**Objective A**
Reproduce word for word the lines of the entries, starting at the line containing "You are a computer-use" and ending at the last line of the entries. Leave the pictures out of your answer.

**Quoted passage**
○ ○ ○ ○ ○

You are viewing a plain text version of this content. The canonical link for it is here.
Posted to users@kafka.apache.org by "Matthias J. Sax" <mj...@apache.org> on 2021/04/07 21:21:32 UTC

Re: Kafka Streams - Out of Order Handling

Sorry for late reply...


> I only see issues of out of order data in my re-partitioned topic as a result of a rebalance happening.

If you re-partition, you may actually see out-of-order data even if
there is no rebalance. In the end, during repartitioning you have
multiple upstream writers for the repartition topic and thus interleaved
writes per partition.

Maybe it's not a issue during regular processing for your use case, as
your throughput seems to be tiny.


> I believe all stream threads across all app instances will pause consuming whilst the rebalance is worked through.

No really. (1) If a thread dies, it takes some time to detect that the
thread died and thus all other thread continue to process until a
rebalance is even started. (2) With incremental rebalancing, partitions
that are not re-assigned are processed throughout a rebalance.


> but am I right in thinking that one streams app (or at least some of its stream threads) will have to wait for state to be synced from the changelog topic?

○ ○ ○ ○ ○

**Entries provided**
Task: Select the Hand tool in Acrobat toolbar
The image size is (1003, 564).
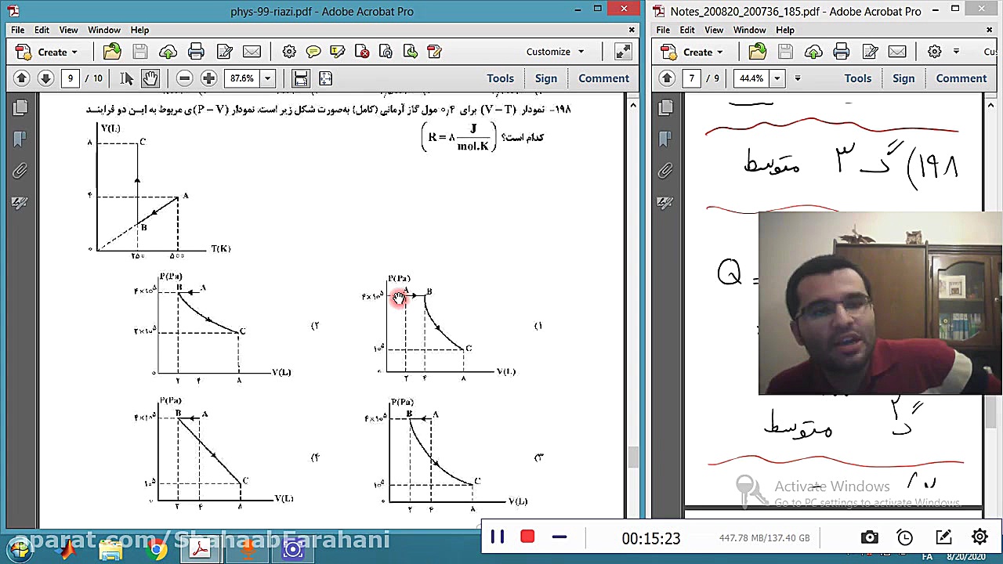Action: tap(150, 78)
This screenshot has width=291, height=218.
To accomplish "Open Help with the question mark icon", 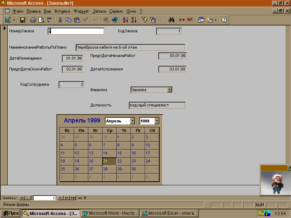I will pyautogui.click(x=224, y=20).
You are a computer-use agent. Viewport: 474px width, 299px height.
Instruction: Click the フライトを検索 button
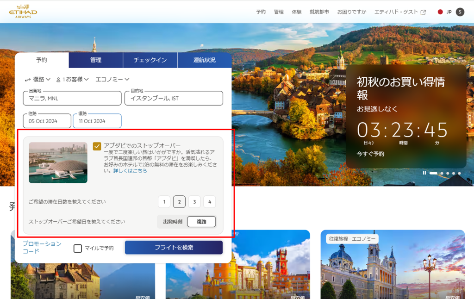pyautogui.click(x=174, y=248)
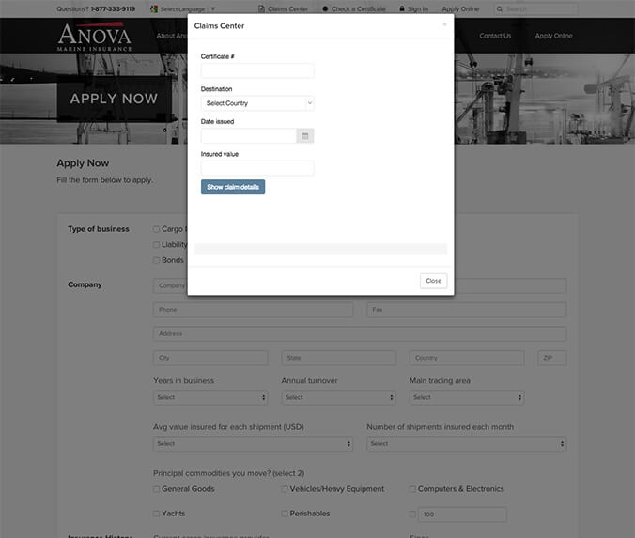Click the Check a Certificate icon
The width and height of the screenshot is (635, 538).
(x=325, y=8)
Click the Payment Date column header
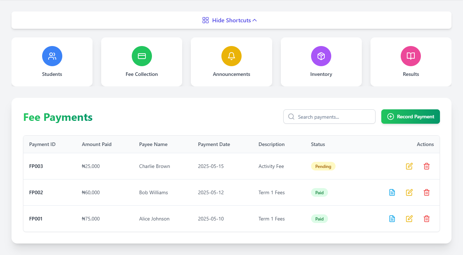 pyautogui.click(x=214, y=144)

○ ○ ○ ○ ○

**Objective B**
Answer these questions about the Kafka Streams reply, one answer per line, marked to match:
(i) According to the reply, what do you have during repartitioning that leads to interleaved writes per partition?
(ii) With incremental rebalancing, what happens to partitions that are not re-assigned?
(iii) On what date was the reply posted?

**Exercise solution A**
You are a computer-use agent. Viewport: 474px width, 299px height.
Instruction: Click the フライトを検索 button
pyautogui.click(x=174, y=248)
Click the Check a Certificate icon
The width and height of the screenshot is (635, 538).
(x=325, y=8)
Click the Payment Date column header
 pyautogui.click(x=214, y=144)

**Exercise solution B**
(i) Multiple upstream writers for the repartition topic.
(ii) They are processed throughout a rebalance.
(iii) 2021/04/07.